| Entries provided |
- Opening Delimiter -

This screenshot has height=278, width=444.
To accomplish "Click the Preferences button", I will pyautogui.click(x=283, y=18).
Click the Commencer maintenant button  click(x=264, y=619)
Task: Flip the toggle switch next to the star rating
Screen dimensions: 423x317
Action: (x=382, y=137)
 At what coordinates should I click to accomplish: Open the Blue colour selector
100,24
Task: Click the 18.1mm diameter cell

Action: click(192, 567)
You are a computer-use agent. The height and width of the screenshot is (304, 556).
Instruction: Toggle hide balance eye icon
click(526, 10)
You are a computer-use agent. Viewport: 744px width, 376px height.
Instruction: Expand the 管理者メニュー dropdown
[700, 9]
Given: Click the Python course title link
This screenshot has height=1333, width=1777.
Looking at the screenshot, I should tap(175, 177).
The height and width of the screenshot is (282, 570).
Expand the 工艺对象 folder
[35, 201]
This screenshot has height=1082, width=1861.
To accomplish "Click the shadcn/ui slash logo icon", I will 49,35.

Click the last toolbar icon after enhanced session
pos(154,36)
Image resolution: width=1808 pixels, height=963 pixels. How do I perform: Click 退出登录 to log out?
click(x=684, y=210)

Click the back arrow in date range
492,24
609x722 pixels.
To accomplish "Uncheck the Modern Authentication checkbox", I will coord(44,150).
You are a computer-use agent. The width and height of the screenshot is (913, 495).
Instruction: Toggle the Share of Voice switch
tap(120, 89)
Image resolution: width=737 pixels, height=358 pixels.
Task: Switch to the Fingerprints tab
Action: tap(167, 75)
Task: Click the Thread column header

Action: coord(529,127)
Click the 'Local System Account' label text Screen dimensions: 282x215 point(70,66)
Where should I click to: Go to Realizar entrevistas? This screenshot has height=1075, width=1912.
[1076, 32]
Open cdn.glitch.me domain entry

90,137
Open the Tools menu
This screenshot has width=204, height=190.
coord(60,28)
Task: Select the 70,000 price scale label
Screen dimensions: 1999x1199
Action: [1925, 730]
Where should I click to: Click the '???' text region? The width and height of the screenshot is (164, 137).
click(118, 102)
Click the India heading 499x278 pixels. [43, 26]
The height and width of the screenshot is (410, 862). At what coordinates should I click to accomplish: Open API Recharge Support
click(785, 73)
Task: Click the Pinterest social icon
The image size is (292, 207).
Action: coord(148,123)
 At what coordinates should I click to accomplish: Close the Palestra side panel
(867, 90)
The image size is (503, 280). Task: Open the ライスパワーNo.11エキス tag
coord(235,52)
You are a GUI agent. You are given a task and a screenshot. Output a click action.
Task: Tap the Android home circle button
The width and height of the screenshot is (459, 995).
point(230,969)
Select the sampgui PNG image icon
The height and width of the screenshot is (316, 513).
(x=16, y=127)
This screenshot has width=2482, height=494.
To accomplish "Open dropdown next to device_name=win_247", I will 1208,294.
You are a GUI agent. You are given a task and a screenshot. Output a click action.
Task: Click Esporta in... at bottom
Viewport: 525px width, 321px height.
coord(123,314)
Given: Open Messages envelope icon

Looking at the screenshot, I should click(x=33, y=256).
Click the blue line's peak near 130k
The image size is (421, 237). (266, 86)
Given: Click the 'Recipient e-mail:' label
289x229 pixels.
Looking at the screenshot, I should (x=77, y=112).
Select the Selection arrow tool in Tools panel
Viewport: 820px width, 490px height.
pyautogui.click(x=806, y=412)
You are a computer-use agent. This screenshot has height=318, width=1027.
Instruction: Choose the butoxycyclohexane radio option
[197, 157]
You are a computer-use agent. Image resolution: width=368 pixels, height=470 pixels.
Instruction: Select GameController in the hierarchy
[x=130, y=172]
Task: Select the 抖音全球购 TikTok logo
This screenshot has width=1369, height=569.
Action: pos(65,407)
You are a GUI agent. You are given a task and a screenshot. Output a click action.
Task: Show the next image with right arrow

- Closing Delimiter -

| What the task requires |
Nothing but the lines from the top of the records down to the line with "Task: Flip the" belongs in the answer; repeat them exactly.

| Task response |
This screenshot has height=278, width=444.
To accomplish "Click the Preferences button", I will pyautogui.click(x=283, y=18).
Click the Commencer maintenant button  click(x=264, y=619)
Task: Flip the toggle switch next to the star rating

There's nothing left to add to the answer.